Channel partners serving U.S. small and medium-sized businesses can expect their sales to this group to rise by 17 percent to US$154 billion over the next year, according toAMI Partners.
SMBs can expect to see a greater selection of customer relationship management (CRM), enterprise resource planning (ERP) managed security, and IP telephony applications from these companies.
The number of channel partners offering CRM applications rose to 31 percent this year from 25 percent in 2005, Avinash Arun, New York-based research analyst for AMI, told CRM Buyer.
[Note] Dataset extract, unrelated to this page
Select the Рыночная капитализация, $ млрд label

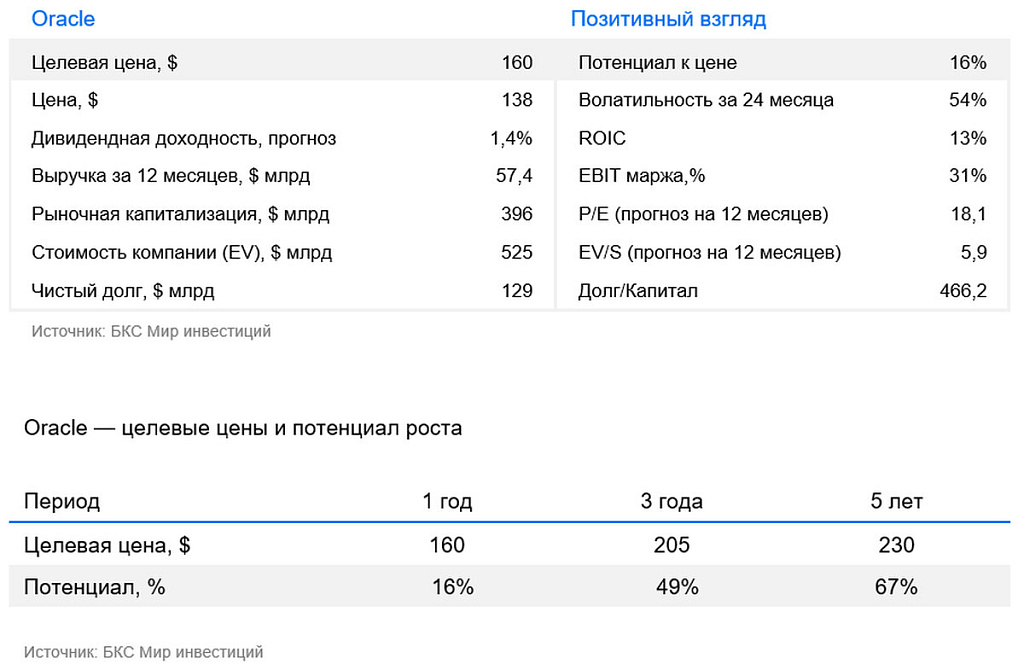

The main driver behind this growing supply is the demand for such products — as well as the fact that they provide higher revenues than traditional packaged software and services offered by channel partners, Arun said.
Cultivating the Channel
These developments — the expected rise in sales and a growing sensitivity to marketplace demands — reflect the growing importance vendors have been placing on channel cultivation as margins in the tech industry have slipped.
“There has been a little more aggressiveness from the vendor side … to give incentives to sell products,” Arun explained. A vendor might offer a discount for software if hardware — increasingly a commoditized product — is sold as part of the package, for instance.
IBM provides another example. Earlier this year, it offered its business partners new sales and marketing incentives to heavily promote its Software as a Service delivery initiative. Channel partners now receive a 10 percent referral fee for each lead that turns into a sale. IBM has also made its sales force available to partners to help them close opportunities faster.
At the same time, channel partners themselves are responding to new dynamics in the marketplace. They are repositioning themselves as providers of IT and Internet-related services, instead of as providers of traditional — and now low margin — hardware and packaged software.
The number of value added resellers (VARs) in the U.S. market slipped slightly, AMI Partners found. However, this is not an indication of firms leaving the market, according to Arun. Rather, the decline can be attributed to a revamping of services offered by these companies as they strive to capture higher revenues.
Service providers anticipate the highest revenue growth at 19 percent, according to AMI Partners, followed by systems/network integrators at 18 percent.
The drive to grow revenues is also pushing more channel partners to focus on medium-sized businesses at the expense of smaller firms, AMI Partners found.